In [1]:
import findspark
findspark.init()  # notebook 里必须

from pyspark.sql import SparkSession
from pyspark.sql.functions import col, avg, count, desc
from pyspark.sql.types import IntegerType, FloatType, LongType
from pyspark.sql.functions import split, regexp_extract

# ==========================
# 1️⃣ 启动 SparkSession,配置 OSS
# ==========================
spark = SparkSession.builder \
    .appName("ML-ETL-EDA") \
    .master("spark://192.168.0.186:7077") \
    .config("fs.oss.impl", "org.apache.hadoop.fs.aliyun.oss.AliyunOSSFileSystem") \
    .config("fs.oss.accessKeyId", "LTAI5tKJCDxHBwyXrj5XVKQs") \
    .config("fs.oss.accessKeySecret", "nPwK7jBsRxkqq6xVWutU2DCI1RIZ55") \
    .config("fs.oss.endpoint", "oss-cn-chengdu.aliyuncs.com") \
    .getOrCreate()
In [2]:
# ==========================
# 2️⃣ OSS 上的 MovieLens 文件路径
# ==========================
movies_path = "oss://spark-experiments/MovieLens 1M Dataset/movies.dat"

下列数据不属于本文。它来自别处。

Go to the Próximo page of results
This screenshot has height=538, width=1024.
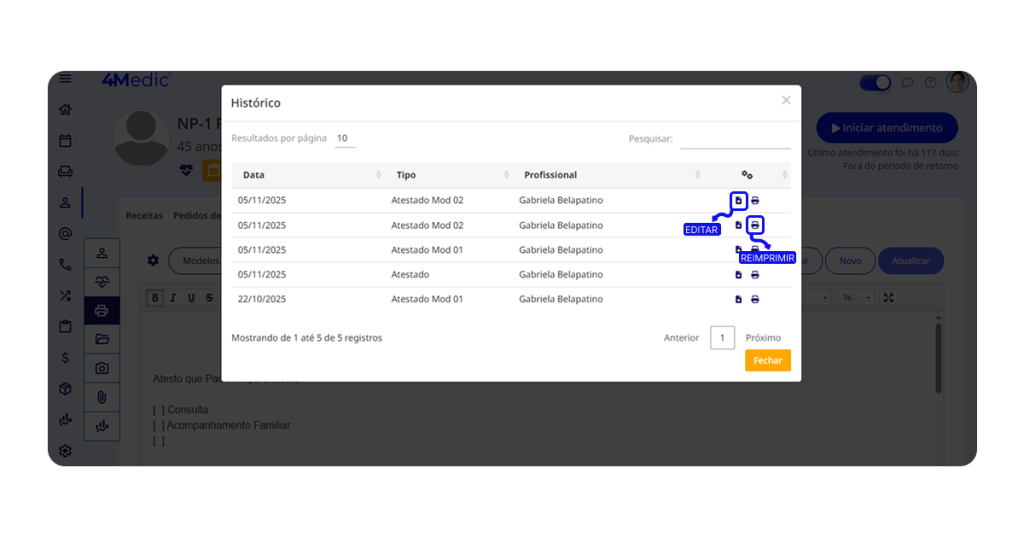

ratings_path = "oss://spark-experiments/MovieLens 1M Dataset/ratings.dat"
users_path = "oss://spark-experiments/MovieLens 1M Dataset/users.dat"
In [3]:
# ==========================
# 3️⃣ 读取 movies.dat
# ==========================
raw_movies = spark.read.text(movies_path)

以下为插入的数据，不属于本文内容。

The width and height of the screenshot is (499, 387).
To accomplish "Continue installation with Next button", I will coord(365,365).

movies = raw_movies.withColumn("movieId", split("value", "::").getItem(0).cast(IntegerType())) \
                   .withColumn("title", split("value", "::").getItem(1)) \
                   .withColumn("genres", split("value", "::").getItem(2)) \
                   .drop("value")


# ==========================
# 4️⃣ 读取 ratings.dat
# ==========================
raw_ratings = spark.read.text(ratings_path)

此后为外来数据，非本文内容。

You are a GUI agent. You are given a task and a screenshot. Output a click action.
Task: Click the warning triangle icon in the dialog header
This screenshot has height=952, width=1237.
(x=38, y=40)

ratings = raw_ratings.withColumn("userId", split("value", "::").getItem(0).cast(IntegerType())) \
                     .withColumn("movieId", split("value", "::").getItem(1).cast(IntegerType())) \
                     .withColumn("rating", split("value", "::").getItem(2).cast(FloatType())) \
                     .withColumn("timestamp", split("value", "::").getItem(3).cast(LongType())) \
                     .drop("value")

# ==========================
# 5️⃣ 读取 users.dat
# ==========================
raw_users = spark.read.text(users_path)
users = raw_users.withColumn("userId", split("value", "::").getItem(0).cast(IntegerType())) \
                 .withColumn("gender", split("value", "::").getItem(1)) \
                 .withColumn("age", split("value", "::").getItem(2).cast(IntegerType())) \
                 .withColumn("occupation", split("value", "::").getItem(3).cast(IntegerType())) \
                 .withColumn("zip", split("value", "::").getItem(4)) \
                 .drop("value")
In [ ]: